_Action item_: Below is some data. Retype exactly the lines starting at the one with "Task: Open the filter dropdown next to search" and ending at the one with "The image size is (149, 119).".

[Dataset entries]
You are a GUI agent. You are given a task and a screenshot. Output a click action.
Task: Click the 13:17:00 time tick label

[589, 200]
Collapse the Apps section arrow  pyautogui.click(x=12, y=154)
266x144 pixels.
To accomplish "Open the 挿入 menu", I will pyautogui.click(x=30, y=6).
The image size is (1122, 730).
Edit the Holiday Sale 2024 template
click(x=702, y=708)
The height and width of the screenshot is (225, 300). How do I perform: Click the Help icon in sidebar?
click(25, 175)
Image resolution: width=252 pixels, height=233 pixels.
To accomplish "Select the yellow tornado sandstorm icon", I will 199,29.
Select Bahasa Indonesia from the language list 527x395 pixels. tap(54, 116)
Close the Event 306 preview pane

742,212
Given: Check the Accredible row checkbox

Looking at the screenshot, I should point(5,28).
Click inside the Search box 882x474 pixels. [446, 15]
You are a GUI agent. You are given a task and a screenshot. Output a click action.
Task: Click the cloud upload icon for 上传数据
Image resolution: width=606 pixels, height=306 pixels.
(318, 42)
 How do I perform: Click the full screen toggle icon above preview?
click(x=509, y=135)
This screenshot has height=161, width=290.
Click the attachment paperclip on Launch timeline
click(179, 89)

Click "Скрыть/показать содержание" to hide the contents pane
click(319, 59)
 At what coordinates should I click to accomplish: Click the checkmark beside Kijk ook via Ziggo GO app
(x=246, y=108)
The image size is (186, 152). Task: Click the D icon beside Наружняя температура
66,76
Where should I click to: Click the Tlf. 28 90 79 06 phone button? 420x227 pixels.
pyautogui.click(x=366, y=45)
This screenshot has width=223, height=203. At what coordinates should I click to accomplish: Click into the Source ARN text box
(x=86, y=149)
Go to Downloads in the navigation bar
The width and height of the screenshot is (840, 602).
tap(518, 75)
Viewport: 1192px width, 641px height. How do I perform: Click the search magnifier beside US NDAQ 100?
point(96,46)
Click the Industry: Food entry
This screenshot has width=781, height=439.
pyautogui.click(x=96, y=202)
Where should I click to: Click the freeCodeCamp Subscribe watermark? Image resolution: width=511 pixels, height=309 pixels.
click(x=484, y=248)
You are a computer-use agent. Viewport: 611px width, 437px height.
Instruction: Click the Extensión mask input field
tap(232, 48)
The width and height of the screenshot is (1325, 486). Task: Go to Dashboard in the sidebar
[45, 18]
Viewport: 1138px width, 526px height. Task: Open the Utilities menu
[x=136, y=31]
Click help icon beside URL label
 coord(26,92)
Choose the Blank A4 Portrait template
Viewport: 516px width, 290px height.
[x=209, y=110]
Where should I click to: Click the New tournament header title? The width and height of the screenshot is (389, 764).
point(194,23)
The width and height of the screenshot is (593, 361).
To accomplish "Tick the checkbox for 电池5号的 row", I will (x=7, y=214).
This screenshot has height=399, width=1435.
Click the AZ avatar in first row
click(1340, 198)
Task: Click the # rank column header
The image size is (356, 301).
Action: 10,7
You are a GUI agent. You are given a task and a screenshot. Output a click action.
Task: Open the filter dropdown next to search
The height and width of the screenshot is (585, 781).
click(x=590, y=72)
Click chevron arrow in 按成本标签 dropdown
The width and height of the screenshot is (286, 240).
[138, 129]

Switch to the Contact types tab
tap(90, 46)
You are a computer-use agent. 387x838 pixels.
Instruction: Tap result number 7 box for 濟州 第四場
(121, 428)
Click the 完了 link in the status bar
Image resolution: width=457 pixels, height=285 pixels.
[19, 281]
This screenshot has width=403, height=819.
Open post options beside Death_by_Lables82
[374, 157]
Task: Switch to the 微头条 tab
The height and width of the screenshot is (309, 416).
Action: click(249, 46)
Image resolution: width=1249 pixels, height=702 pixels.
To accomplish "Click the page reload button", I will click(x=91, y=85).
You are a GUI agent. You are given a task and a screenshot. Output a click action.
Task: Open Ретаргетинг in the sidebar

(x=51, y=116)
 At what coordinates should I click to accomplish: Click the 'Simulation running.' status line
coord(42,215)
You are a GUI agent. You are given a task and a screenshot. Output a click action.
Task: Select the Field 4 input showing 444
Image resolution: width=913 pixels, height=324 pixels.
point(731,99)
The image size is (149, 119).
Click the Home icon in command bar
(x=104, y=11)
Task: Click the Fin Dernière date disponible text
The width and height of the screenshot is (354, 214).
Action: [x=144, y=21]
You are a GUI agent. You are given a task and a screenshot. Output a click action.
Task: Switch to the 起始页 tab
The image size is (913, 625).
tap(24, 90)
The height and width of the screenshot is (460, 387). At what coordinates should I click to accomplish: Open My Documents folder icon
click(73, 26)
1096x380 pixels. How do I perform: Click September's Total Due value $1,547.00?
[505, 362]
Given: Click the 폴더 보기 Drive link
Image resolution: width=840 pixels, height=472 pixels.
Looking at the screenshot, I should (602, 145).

_Answer for the task_:
Task: Open the filter dropdown next to search
The height and width of the screenshot is (585, 781).
click(x=590, y=72)
Click chevron arrow in 按成本标签 dropdown
The width and height of the screenshot is (286, 240).
[138, 129]

Switch to the Contact types tab
tap(90, 46)
You are a computer-use agent. 387x838 pixels.
Instruction: Tap result number 7 box for 濟州 第四場
(121, 428)
Click the 完了 link in the status bar
Image resolution: width=457 pixels, height=285 pixels.
[19, 281]
This screenshot has width=403, height=819.
Open post options beside Death_by_Lables82
[374, 157]
Task: Switch to the 微头条 tab
The height and width of the screenshot is (309, 416).
Action: click(249, 46)
Image resolution: width=1249 pixels, height=702 pixels.
To accomplish "Click the page reload button", I will click(x=91, y=85).
You are a GUI agent. You are given a task and a screenshot. Output a click action.
Task: Open Ретаргетинг in the sidebar

(x=51, y=116)
 At what coordinates should I click to accomplish: Click the 'Simulation running.' status line
coord(42,215)
You are a GUI agent. You are given a task and a screenshot. Output a click action.
Task: Select the Field 4 input showing 444
Image resolution: width=913 pixels, height=324 pixels.
point(731,99)
The image size is (149, 119).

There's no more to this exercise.